| cumulative {VGAM} | R Documentation |
Fits a cumulative logit/probit/cloglog/cauchit/... regression model to an ordered (preferably) factor response.
cumulative(link = "logit", earg = list(),
parallel = FALSE, reverse = FALSE,
mv = FALSE, intercept.apply = FALSE)
In the following, the response Y is assumed to be a factor with ordered values 1,2,...,M+1, so that M is the number of linear/additive predictors eta_j.
link |
Link function applied to the M cumulative probabilities.
See Links for more choices.
|
earg |
List. Extra argument for the link function.
See earg in Links for general information.
|
parallel |
A logical, or formula specifying which terms have
equal/unequal coefficients.
|
reverse |
Logical.
By default, the cumulative probabilities used are
P(Y<=1), P(Y<=2),
..., P(Y<=M).
If reverse is TRUE, then
P(Y>=2), P(Y>=3), ...,
P(Y>=M+1) will be used.
This should be set to TRUE for link=
golf,
polf,
nbolf.
For these links the cutpoints must be an increasing sequence;
if reverse=FALSE for then the cutpoints must be an decreasing sequence.
|
mv |
Logical.
Multivariate response? If TRUE then the input should be
a matrix with values 1,2,...,L, where L is the
number of levels.
Each column of the matrix is a response, i.e., multivariate response.

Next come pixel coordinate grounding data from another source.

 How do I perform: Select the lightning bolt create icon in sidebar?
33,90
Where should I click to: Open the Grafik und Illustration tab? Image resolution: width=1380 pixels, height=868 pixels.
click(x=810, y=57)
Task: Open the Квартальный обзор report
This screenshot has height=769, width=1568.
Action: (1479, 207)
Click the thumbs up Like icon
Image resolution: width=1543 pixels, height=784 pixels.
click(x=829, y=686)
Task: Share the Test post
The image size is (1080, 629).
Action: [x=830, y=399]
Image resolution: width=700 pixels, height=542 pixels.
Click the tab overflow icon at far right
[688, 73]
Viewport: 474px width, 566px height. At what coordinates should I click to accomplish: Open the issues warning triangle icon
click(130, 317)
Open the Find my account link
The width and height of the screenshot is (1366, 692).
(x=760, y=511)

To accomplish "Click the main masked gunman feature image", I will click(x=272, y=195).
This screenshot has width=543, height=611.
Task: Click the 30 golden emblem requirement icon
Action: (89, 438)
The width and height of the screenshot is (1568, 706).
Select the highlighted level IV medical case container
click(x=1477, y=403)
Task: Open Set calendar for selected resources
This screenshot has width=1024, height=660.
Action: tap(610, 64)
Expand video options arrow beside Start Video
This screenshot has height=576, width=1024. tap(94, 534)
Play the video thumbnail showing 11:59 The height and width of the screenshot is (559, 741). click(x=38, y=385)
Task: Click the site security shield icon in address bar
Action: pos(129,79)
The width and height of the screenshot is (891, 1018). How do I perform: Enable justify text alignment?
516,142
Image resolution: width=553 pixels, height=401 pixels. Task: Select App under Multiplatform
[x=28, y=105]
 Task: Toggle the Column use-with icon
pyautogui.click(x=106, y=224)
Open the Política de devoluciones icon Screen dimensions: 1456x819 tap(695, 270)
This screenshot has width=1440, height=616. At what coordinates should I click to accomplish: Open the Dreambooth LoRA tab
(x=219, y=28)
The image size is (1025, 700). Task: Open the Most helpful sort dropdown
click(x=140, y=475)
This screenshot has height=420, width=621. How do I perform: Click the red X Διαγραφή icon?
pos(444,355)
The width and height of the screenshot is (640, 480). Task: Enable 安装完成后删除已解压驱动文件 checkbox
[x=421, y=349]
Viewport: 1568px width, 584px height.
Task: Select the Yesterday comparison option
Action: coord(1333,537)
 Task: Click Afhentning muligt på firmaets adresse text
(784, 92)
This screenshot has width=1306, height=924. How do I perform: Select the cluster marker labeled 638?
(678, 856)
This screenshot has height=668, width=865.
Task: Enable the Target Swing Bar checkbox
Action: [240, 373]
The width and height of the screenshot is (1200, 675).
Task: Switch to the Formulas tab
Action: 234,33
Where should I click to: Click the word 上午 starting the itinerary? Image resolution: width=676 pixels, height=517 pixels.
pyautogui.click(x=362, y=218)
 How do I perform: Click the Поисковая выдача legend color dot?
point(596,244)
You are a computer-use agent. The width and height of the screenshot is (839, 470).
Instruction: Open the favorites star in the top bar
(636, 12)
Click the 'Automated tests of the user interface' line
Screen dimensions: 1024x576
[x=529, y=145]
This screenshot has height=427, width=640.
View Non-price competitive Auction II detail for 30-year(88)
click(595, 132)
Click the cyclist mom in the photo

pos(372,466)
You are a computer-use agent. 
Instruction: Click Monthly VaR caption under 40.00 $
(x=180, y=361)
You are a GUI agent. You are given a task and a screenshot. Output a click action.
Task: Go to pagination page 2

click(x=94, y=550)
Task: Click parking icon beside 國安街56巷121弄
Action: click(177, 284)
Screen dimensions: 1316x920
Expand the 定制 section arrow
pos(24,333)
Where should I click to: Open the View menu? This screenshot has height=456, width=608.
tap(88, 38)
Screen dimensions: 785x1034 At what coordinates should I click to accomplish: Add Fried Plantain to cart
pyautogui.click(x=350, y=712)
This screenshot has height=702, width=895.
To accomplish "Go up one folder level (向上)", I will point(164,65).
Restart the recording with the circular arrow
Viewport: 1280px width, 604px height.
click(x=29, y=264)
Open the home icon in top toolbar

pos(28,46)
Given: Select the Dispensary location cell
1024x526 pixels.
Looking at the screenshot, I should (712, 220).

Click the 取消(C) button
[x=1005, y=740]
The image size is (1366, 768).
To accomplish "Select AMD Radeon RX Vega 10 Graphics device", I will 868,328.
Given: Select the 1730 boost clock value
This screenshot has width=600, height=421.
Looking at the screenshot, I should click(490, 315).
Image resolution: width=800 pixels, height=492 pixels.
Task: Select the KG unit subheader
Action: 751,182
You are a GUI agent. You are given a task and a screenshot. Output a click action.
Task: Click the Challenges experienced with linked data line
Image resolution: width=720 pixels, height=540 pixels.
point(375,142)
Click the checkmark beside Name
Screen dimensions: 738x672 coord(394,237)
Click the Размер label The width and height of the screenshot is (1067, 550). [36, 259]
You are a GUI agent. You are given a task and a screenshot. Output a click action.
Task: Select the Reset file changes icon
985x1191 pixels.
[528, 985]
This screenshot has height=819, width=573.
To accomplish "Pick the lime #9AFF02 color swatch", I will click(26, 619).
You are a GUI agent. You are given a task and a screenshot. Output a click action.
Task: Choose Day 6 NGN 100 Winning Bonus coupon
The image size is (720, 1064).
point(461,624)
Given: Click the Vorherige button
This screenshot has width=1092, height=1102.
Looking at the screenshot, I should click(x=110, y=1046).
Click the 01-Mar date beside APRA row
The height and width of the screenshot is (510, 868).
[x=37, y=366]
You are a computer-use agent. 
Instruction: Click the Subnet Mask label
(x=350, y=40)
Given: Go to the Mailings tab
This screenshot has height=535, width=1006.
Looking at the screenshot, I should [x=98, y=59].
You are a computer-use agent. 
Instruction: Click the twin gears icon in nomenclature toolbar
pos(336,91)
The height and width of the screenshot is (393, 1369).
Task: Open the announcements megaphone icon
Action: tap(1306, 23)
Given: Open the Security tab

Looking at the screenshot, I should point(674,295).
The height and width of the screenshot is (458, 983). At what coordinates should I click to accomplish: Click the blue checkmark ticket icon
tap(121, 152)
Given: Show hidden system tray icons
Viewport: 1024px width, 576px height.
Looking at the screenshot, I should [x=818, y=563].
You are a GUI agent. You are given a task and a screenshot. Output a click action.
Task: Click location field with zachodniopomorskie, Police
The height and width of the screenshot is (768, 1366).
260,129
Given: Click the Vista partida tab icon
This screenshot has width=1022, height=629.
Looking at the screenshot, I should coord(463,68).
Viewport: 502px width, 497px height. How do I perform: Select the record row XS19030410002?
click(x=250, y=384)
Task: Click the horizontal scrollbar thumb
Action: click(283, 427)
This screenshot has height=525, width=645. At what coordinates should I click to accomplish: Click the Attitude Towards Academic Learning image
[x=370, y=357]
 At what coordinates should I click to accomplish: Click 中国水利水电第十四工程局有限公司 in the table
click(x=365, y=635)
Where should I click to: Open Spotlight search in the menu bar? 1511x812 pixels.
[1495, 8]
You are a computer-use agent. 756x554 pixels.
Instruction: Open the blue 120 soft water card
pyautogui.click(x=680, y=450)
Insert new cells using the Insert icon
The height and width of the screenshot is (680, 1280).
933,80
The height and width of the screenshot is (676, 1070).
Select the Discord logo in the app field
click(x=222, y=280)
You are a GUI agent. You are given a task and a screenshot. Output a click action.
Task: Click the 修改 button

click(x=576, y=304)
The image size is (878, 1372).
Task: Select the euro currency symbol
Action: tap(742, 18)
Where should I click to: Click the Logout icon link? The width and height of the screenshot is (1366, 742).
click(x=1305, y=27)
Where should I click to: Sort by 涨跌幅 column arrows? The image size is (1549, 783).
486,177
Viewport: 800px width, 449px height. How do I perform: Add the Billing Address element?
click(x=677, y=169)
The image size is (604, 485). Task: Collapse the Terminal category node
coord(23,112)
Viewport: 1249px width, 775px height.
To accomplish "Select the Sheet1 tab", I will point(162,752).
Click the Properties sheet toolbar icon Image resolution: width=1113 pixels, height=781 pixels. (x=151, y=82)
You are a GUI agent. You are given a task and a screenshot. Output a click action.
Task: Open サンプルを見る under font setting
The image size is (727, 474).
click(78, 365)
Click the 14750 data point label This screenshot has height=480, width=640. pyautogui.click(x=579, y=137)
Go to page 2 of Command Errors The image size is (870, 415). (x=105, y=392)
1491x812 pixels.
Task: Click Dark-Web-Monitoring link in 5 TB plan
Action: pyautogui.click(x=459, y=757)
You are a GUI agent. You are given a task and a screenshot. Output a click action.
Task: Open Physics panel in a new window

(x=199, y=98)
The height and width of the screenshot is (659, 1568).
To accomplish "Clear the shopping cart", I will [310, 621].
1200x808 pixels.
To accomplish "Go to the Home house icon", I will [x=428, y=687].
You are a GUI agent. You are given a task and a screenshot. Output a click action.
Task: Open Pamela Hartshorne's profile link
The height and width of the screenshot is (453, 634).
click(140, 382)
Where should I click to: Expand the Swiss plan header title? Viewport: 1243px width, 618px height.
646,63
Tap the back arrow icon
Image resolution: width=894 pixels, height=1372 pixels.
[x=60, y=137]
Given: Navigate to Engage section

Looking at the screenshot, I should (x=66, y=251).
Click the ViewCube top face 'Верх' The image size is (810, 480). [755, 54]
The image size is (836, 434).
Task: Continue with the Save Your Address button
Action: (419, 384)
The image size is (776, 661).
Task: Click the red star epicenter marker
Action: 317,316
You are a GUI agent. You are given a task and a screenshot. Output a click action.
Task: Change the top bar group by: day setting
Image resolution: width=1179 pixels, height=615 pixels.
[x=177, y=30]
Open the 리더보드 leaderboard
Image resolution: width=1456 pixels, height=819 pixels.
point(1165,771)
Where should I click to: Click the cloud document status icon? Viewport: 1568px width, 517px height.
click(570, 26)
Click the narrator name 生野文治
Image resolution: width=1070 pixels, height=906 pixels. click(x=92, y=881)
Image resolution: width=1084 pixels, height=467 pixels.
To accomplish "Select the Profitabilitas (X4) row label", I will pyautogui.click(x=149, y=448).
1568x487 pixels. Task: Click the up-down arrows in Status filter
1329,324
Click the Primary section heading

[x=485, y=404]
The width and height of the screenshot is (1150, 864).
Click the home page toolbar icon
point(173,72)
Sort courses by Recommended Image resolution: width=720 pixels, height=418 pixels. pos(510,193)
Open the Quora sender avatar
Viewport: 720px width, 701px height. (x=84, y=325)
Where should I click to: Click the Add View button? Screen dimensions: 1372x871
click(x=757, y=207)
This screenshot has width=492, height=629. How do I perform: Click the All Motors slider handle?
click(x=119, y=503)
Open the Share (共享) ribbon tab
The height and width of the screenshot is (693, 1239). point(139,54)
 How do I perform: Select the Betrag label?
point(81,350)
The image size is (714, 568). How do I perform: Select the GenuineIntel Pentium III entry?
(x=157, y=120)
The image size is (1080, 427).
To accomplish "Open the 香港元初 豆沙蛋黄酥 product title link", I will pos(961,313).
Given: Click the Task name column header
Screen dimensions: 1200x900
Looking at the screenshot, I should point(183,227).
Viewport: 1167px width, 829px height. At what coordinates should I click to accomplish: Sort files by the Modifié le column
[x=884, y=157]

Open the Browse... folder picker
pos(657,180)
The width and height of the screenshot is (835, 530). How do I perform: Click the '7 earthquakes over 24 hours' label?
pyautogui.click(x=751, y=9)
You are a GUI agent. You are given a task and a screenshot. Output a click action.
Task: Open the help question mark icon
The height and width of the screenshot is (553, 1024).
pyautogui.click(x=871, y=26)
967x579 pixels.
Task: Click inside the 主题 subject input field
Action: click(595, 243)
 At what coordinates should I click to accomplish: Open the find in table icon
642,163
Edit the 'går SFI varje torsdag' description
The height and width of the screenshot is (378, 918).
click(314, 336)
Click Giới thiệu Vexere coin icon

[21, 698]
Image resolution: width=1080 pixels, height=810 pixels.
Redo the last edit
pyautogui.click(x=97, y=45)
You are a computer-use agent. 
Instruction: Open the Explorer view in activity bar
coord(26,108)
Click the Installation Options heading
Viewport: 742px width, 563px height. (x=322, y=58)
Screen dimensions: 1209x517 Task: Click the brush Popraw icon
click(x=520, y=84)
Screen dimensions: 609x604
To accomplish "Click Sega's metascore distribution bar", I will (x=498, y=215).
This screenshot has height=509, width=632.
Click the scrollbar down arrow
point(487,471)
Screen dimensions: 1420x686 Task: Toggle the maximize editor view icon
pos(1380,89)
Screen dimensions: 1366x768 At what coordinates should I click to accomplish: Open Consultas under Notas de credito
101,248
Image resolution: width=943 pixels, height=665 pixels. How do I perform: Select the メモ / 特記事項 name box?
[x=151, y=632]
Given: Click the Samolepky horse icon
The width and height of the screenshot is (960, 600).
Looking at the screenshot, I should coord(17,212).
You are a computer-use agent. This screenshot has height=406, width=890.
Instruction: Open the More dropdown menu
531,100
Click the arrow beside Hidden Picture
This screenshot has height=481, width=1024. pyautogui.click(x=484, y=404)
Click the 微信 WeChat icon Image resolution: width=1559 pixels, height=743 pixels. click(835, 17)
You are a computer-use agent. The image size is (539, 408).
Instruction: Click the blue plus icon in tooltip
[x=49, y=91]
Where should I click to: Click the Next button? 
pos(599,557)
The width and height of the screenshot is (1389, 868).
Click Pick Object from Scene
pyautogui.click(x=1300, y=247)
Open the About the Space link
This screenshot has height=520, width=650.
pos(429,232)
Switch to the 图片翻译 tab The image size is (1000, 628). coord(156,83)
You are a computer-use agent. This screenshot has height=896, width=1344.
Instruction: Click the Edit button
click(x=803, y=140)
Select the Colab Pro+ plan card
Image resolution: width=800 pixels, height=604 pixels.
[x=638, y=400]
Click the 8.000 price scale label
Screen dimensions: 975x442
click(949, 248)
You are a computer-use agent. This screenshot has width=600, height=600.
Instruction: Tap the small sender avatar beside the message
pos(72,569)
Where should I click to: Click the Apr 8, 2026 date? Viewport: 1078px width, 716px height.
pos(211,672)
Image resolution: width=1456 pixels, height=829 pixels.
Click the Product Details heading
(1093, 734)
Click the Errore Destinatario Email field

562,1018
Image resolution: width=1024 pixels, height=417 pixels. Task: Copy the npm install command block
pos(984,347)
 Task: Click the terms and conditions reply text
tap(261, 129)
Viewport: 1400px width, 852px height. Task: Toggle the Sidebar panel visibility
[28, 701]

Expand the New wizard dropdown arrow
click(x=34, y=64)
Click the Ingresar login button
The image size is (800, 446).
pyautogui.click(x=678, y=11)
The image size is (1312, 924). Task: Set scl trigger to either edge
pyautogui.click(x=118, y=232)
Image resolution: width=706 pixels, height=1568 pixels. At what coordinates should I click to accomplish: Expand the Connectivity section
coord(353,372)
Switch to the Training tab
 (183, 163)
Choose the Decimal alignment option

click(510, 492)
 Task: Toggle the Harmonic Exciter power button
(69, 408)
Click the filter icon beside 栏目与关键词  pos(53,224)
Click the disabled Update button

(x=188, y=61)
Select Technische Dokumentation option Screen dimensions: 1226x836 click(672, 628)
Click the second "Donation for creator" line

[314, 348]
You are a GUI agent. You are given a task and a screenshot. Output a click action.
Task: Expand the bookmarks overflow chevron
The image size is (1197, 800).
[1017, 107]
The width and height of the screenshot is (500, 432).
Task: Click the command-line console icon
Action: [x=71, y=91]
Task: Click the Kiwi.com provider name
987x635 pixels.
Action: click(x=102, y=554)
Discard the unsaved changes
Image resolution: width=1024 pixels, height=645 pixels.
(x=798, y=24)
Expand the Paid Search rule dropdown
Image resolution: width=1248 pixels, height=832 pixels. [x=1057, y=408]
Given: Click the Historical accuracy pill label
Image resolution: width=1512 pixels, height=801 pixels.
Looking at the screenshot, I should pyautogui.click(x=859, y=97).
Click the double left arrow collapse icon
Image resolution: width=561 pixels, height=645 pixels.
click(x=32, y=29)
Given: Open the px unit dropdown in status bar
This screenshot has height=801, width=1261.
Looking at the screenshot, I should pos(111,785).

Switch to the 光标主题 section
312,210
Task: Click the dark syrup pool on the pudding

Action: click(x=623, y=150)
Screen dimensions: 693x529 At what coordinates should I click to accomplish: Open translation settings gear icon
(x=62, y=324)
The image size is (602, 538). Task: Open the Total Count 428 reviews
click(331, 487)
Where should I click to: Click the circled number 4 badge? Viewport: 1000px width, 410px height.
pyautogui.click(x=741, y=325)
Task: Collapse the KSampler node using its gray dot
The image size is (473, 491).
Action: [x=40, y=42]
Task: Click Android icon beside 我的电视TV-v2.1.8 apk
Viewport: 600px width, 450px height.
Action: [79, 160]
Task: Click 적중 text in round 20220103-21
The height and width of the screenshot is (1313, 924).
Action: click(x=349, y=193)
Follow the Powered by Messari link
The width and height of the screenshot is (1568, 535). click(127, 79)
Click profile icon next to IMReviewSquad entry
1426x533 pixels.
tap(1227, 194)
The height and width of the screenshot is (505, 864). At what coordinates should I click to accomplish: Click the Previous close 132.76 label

A suitable matrix can be obtained from Cut.
|
intercept.apply |
Logical.
Whether the parallel argument should be applied to the intercept term.
This should be set to TRUE for link=
golf,
polf,
nbolf.
|
By default, the non-parallel cumulative logit model is fitted, i.e.,
eta_j = logit(P[Y<=j])
where j=1,2,...,M and
the eta_j are not constrained to be parallel.
This is also known as the non-proportional odds model.
If the logit link is replaced by a complementary log-log link
(cloglog) then
this is known as the proportional-hazards model.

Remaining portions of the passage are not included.